YOUR INSTRUCTIONS -
Across all the entries below, count each line that holds "page" and report the figure only.

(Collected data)
● ● ●

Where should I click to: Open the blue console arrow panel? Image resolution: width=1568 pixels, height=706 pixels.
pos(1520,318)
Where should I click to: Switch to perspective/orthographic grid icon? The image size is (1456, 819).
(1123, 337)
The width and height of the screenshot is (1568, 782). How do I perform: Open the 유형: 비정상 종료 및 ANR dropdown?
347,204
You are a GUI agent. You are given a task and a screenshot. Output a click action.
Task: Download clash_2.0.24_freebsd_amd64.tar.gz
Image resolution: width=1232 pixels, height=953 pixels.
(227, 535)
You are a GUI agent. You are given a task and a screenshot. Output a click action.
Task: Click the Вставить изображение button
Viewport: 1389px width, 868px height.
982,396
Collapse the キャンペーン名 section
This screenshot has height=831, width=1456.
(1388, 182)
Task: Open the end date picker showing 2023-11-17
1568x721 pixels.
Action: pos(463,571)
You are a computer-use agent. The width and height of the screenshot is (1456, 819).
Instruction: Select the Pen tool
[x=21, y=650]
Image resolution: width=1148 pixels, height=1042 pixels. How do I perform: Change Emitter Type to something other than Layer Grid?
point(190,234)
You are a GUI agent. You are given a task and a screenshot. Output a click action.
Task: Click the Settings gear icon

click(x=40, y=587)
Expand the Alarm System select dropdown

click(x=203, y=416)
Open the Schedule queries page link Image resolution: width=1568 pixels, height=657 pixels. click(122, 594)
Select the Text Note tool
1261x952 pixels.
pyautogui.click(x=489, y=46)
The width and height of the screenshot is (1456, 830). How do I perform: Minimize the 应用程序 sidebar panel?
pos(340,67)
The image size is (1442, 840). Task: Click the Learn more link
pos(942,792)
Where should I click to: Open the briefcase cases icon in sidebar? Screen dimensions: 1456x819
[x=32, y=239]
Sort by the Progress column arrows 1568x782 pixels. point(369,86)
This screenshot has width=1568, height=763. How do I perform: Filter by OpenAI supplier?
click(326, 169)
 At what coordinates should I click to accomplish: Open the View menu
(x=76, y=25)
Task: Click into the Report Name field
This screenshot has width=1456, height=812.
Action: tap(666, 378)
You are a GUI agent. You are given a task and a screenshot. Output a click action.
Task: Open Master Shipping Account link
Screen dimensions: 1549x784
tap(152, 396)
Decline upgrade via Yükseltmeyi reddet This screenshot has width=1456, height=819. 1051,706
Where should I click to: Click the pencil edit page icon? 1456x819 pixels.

● ● ●

OUTPUT OF THE EXERCISE -
2